I’ve been attempting to setup a dual-cpu workstation (Dell Precision 7820) to run local parallel jobs utilizing openmpi 2.1.1-8 (as preinstalled on Ubuntu 18.04) however it fails to run with the following error:
mpirun: pci-common.c:125: hwloc_pci_compare_busids: Assertion `0' failed.
Examining the source code of pci-common.c you can find a comment before the assert(0) line that states nothing should normally reach this point and will abort all debug and non-debug builds. Attempting to generate a system topology map via lstopo (a program within hwloc) also fails with a similar error.
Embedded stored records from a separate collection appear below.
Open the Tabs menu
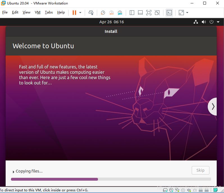224x193 pixels. click(x=49, y=12)
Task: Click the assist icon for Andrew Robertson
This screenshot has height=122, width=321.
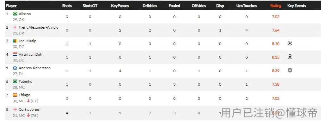Action: tap(290, 70)
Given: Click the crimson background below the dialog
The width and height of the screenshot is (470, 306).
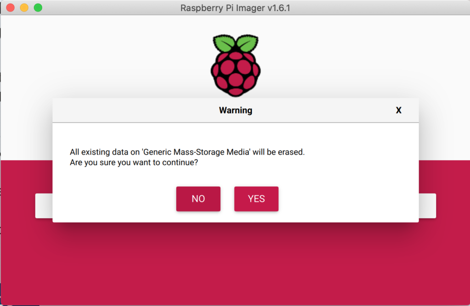Looking at the screenshot, I should point(235,266).
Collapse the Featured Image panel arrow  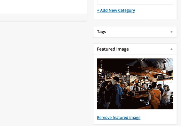pyautogui.click(x=172, y=49)
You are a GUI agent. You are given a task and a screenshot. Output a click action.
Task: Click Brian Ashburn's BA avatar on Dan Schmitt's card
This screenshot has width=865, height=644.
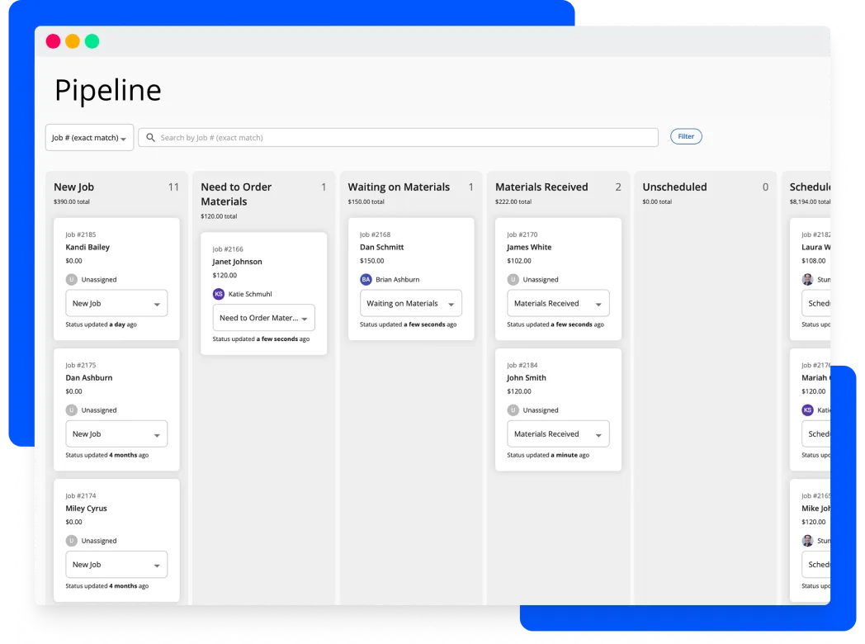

I was able to locally compile a newer release of hwloc (2.0.4 compared to the preinstalled 1.11.9-1) and found that I was only able to get lstopo to generate a topology map when I compiled hwloc using libpciaccess-dev over the standard libpciaccess0 that comes preinstalled. The summary output from making hwloc with the different pciaccess libraries displays the following results
Probe / display I/O devices: PCI(linux) LinuxIO GL Probe / display I/O devices: PCI(pciaccess+linux) LinuxIO GL
with the former being compiled with libpciaccess0 and the latter being compiled with libpciaccess-dev. Again, the latter is the only one capable of generating a system topology map and I’m under the impression openmpi needs this information to properly scatter jobs on the system. I’m currently unsure how to enforce these version changes to the current openmpi package or if things need to compiled entirely from source. Is there potentially a simpler way to approach this problem?
Advertisement
Answer
Problem was solved through trial and error. First, purge installation of openmpi from the system (if installed via apt) by:
sudo apt purge openmpi-bin sudo apt purge openmpi-common
Then, download hwloc 1.11.13 (ultrastable) from https://www.open-mpi.org/software/hwloc/v1.11/ and extract to a local directory. Enter the hwloc directory and on the command line enter:
./configure make sudo make install
After this is completed, install libhwloc5 then openmpi from apt:
sudo apt-get install libhwloc5 sudo apt-get install openmpi-bin sudo apt-get install openmpi-common
Open-MPI should run as intended now and you should be able to generate system topology by running ‘lstopo’ and ensure mpi is working by running ‘mpirun’ without errors.
Hope this helps anyone who has a similar issue in the future!